Evidently you got over it to a point, working there and all. What changed? What signal screaming "DEN OF RAPISTS" faded away and allowed you to work there despite your distaste?

It was all semiotics: This store has no windows in the retail space, the floor is uneven concrete, the lights are harsh fluorescents hanging from bare rafters, one exit is down a narrow hallway, the other is usually blocked by boxes and opens into a back alley (and, as I mentioned, it hasn't been dusted in 20 years). "Dungeon" is a very appropriate label for this place. Also, any all-male environment is going to raise red flags.

I didn't start to get over this until the manager started to come down and talk to me during my (then) monthly visits (and I jumped about a foot in the air the first time he approached me). I learned to trust him, and so when he offered me the job, I began to talk to the other employees, and learned to trust them.

Also, in the meantime, I had gone off to school in Boston, and found a comic shop staffed almost exclusively by women. So having that place to go to for nine months out of the year made the other three months seem like a mere minor annoyance, rather than a test of courage.

Also, the fact that I believed that they would listen to my suggestions and make improvements made me feel like I was going to serve an important purpose rather than the token girl employee I turned out to be.

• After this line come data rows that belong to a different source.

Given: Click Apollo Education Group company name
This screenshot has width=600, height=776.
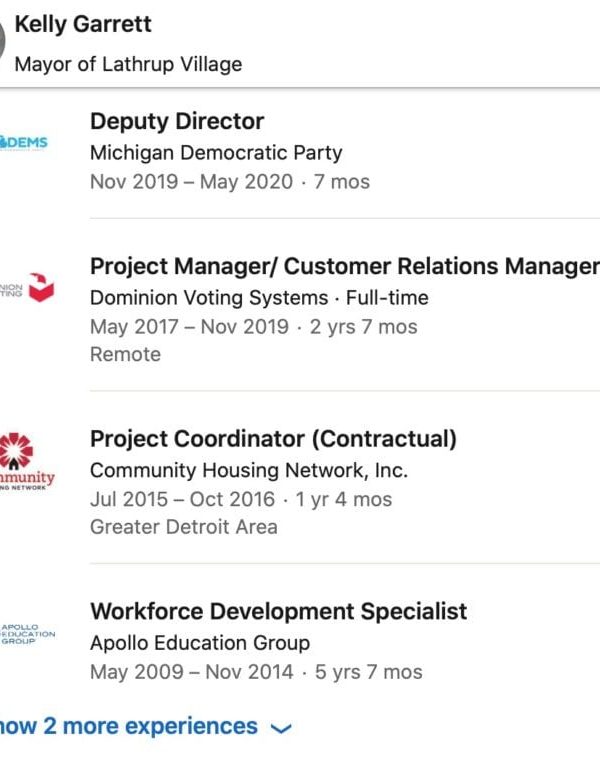Looking at the screenshot, I should tap(200, 643).
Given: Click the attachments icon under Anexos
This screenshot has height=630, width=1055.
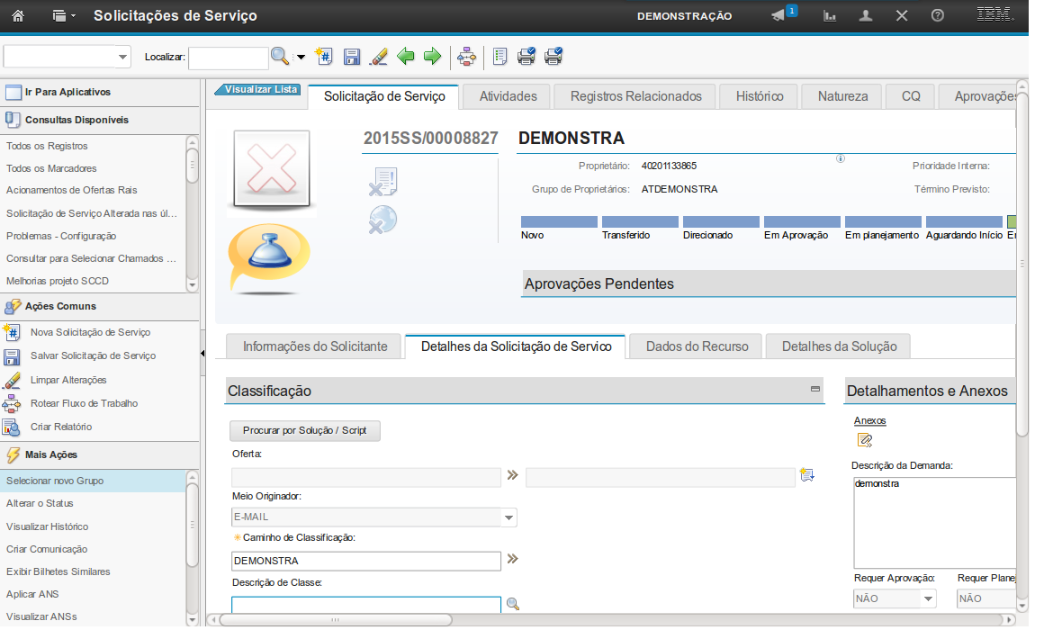Looking at the screenshot, I should [x=865, y=440].
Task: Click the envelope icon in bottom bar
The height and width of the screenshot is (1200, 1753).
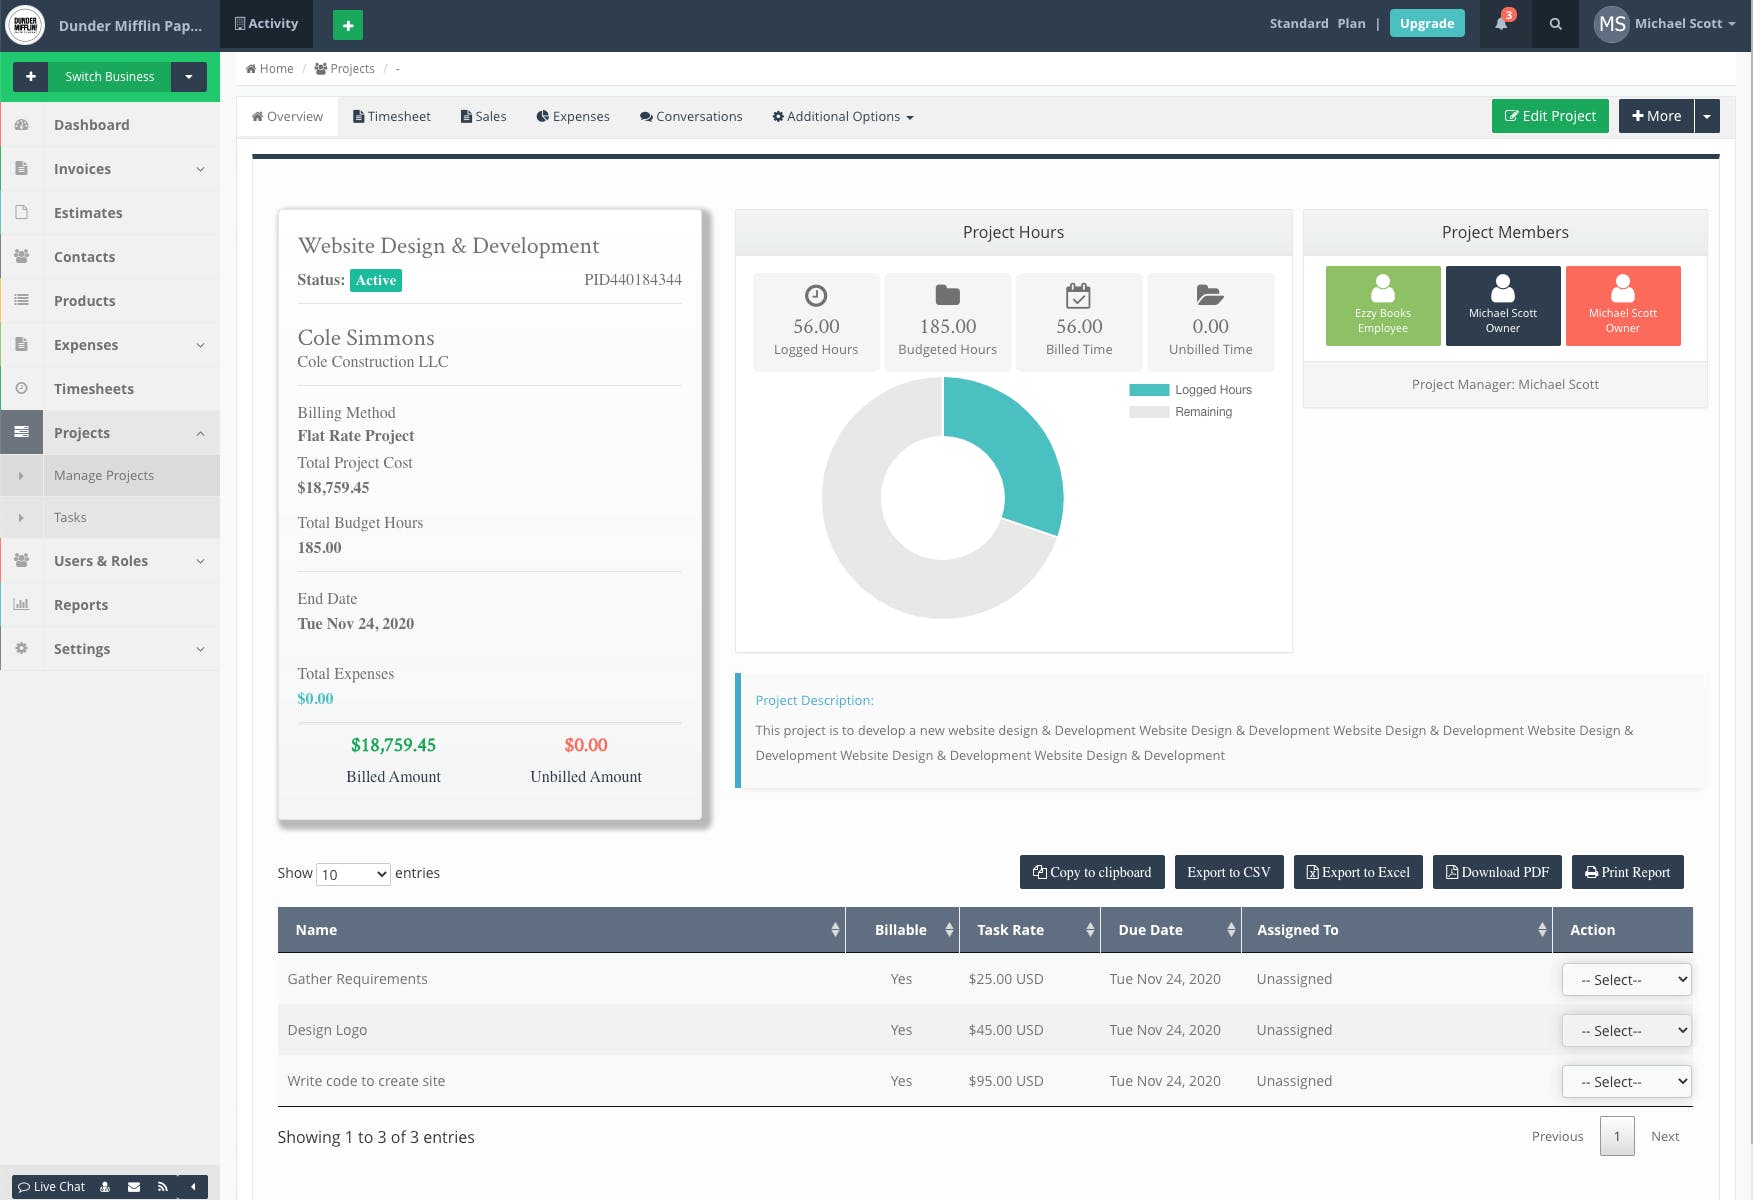Action: 134,1187
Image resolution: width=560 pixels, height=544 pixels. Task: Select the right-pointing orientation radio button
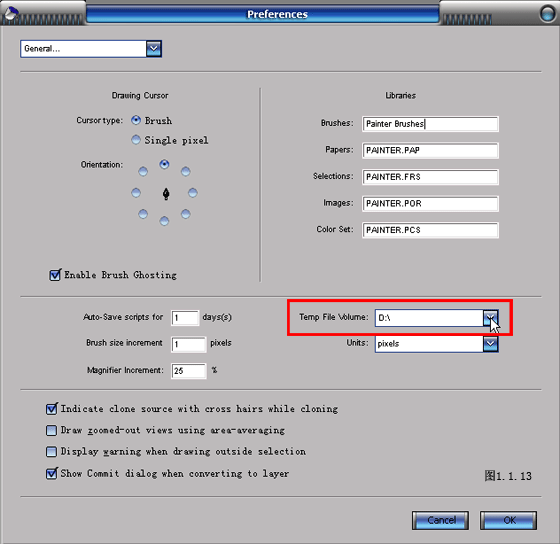coord(193,193)
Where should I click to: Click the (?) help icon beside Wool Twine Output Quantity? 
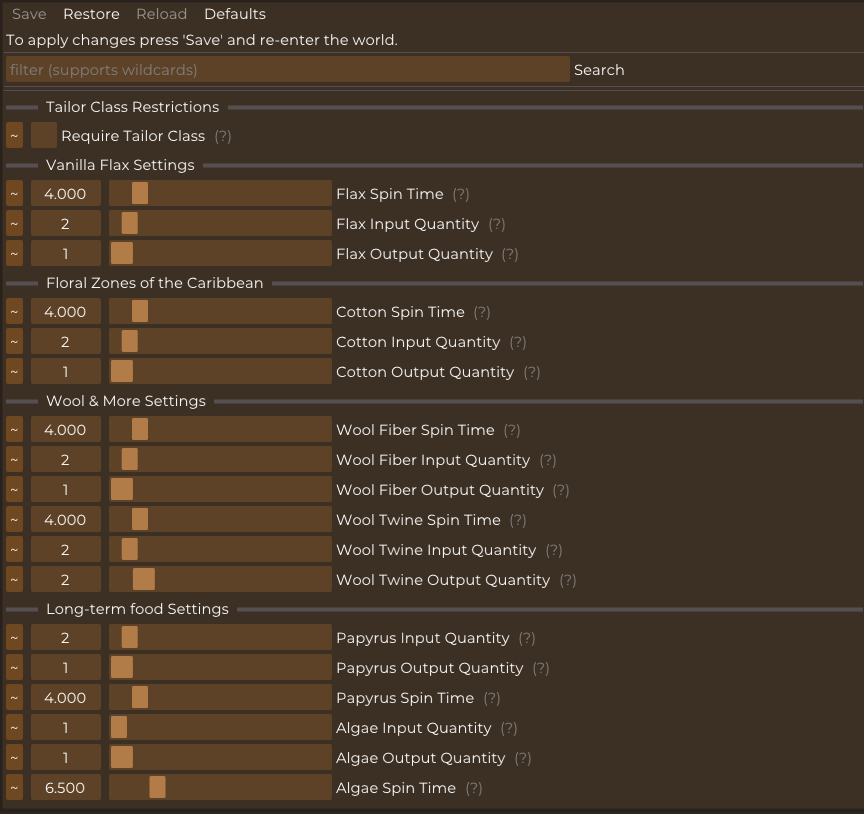[x=568, y=580]
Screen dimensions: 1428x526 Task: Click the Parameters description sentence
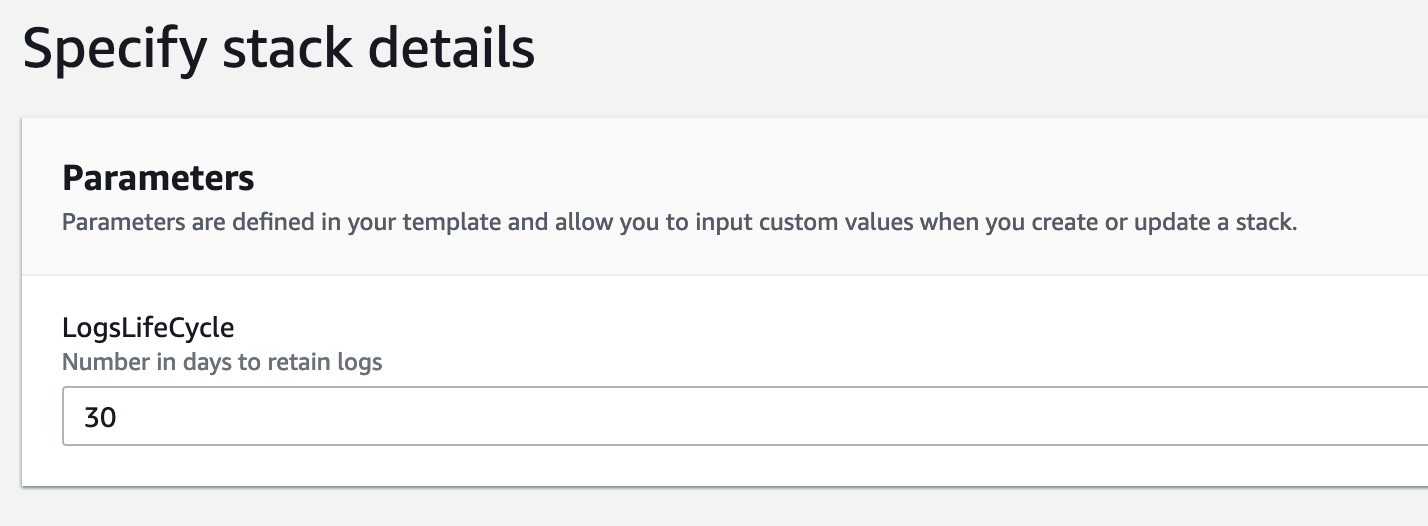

Don't get me wrong, it's still a decent shop, but it could be a great shop with a wider clientele if they would just update their look. It's a lot of fun to just browse and hang out there, but it shouldn't have taken me two and a half years to learn that.

Andrew Hickey said...

Lexi, that's *exactly* the kind of thing I was talking about. I wouldn't even notice those kind of things in a comic shop, and would shop there oblivious to them, but they obviously made you *deeply* uncomfortable, and could mostly be changed with little to no effort. Any shop that wouldn't change something like that isn't a business in any real sense of the word - they're deliberately driving away customers with no advantage to themselves.

Ado Neilson Hall said...

We have an Android's dungeon in Sydney (NSW) as well as chain of 3 or 4 Android's boudoirs (a little more comfortable - you don't have to step around boxes to get to the shelves). But I have to say, if it wasn't for a much more recent competitor - a bright, open, organised, attractively laid out comic store, I don't think I or my son would be reading comics now. I remember the dungeon from my youth, with trepidation. I remember how uneasy it made me feel - the tattiness, the gloom, the general chaos, the sullen stares etc. About two years ago, my son - 11 at the time, came home from school with a concise DC Universe encyclopedia, found out I'd been a fan of Flash and Green lantern at his age and asked if we could go to get some of their comics. (I'd long since tossed mine away - fool!) I hesitated at first, but when I found the site of the new store online, I agreed to take him. It was a wonderful day, by the way. I wandered around the shelves as awe-struck as my son. And we're still reading, and discussing comics - together. But it may never have panned out this way, if the Android's dungeon was our only choice.